Mr. Shelby — no relation to the late Carroll Shelby — plans to build 100 copies of the Tuatara in Washington State. He says that even if most customers never see 150 miles an hour, they can still enjoy the thrilling design and handling, and bragging rights of owning the world’s fastest car.
“Who would have thought, 50 years ago, that someone would be driving a 1,750-horsepower car on the street, that you could drive to dinner with your wife and valet?” Mr. Shelby said. “To us, going over 300 m.p.h. is an amazing marketing tool to show the prowess of our engineering. But this is not a speed we would ever want one of our customers to do.”
For more earthbound customers, some of history’s longest-running sports cars, like the Porsche 911 and Chevrolet Corvette, are developing fearsomely powerful electric versions. Even fossil-fuel stalwarts are opening their eyes to the possibilities. Nico Rosberg, the 2016 Formula One champion, is among customers for the $2.1 million C_Two, for which Rimac plans 150 over three years.
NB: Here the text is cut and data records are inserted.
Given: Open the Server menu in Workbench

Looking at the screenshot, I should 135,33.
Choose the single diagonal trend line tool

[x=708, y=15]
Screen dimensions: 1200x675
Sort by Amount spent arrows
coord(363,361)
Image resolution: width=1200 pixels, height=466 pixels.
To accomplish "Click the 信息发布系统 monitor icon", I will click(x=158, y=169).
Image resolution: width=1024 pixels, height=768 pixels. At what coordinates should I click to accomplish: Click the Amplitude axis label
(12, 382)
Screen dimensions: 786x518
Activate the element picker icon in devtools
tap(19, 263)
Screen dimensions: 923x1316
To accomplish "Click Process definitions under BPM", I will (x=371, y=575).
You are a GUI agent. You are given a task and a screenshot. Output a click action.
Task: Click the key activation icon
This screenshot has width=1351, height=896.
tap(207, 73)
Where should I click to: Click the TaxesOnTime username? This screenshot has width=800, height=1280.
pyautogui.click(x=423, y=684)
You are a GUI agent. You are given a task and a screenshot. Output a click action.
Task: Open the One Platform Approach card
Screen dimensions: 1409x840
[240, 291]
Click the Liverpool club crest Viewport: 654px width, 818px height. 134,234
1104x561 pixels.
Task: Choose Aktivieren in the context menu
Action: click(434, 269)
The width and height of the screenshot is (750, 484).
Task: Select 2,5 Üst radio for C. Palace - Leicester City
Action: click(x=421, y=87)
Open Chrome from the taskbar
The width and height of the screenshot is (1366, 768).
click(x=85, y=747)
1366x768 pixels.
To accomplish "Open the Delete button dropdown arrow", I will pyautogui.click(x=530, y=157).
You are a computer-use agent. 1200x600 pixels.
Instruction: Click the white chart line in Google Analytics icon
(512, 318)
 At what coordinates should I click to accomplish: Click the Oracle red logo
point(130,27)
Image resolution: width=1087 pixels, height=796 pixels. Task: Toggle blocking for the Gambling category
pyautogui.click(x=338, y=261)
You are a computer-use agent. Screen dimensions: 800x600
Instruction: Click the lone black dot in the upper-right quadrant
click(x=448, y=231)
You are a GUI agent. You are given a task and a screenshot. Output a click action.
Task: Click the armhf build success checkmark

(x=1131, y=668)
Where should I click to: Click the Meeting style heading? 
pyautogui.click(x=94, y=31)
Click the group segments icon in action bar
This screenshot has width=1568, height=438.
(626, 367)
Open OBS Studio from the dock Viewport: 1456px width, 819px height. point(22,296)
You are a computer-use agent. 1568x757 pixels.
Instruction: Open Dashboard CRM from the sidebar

“I absolutely love it, it’s just so damn epic,” Mr. Rosberg raved in a YouTube video, as he visited Rimac in Sveta Nedelja, Croatia, to drive a prototype.
It’s been a remarkable rise for Mr. Rimac, who started his business at age 20 in his parents’ garage, converting his BMW M3 to electric power and driving it to a Guinness world record in electric drag racing. It underlines how electric tech is allowing innovators to follow in Elon Musk’s footsteps and challenge the auto-making order.
“Croatia never had any car industry,” Mr. Rimac said. “No supply chain, no engineers. It would be like starting a software company in Uganda.”
Mr. Rimac still recalls the reaction from “petrolheads” when he first raced his home-built electric BMW.
“People were like, ‘What the hell — what is that car doing here? Why are you bringing this washing machine to the racing track?’”
Now, Mr. Rimac employs more than 800 people in an industrial park near Zagreb. In September, Porsche increased its Rimac stake to 15.5 percent, announcing it would intensify their collaboration in battery tech. That deal “was the ultimate seal of approval for us,” Mr. Rimac said. His company is also developing two electrified cars for Hyundai.
He and others credited Mr. Musk with changing the image of E.V.s as slow, dull appliances.
“This emotional factor is still important, and that’s what Tesla does so well,” Mr. Rimac said. “Building a car not just to save the planet, but making an appealing product.”
General Motors, Ford, Volkswagen and other legacy automakers appear to have noticed. Among their new E.V.s, there’s not a frumpy econobox to be found. In a TV ad for Ford’s $49,995 Mustang Mach E — on sale late this year — the actor Idris Elba describes the Mustang’s heritage of “freedom, the open road, power and rebellion,” as classic Mustangs prowl city streets. (The Mustang Mach E is a family S.U.V., but no matter.)
G.M.’s $20 billion onslaught of 20 new E.V.s will start with a muscular commando: a reborn GMC Hummer pickup in late 2021, with up to 1,000 horsepower and a roughly 350-mile driving range. Hummer, that former hard-drinking social pariah, will be rehabilitated to ease into any Silicon Valley party. Electrics from Cadillac, Chevrolet and Buick will follow.
Ken Morris, G.M.’s vice president for electric and autonomous cars, said the company intended to sell the overall E.V. experience: reduced ownership costs and no gas stations. Quieter, roomier cabins. Efficiency and performance: not just going fast, but slowing down with regenerative braking.
“We absolutely believe in climate change, and that’s why we’re doing it,” Mr. Morris said. “But the performance is there, and we’d be silly not to tout it.”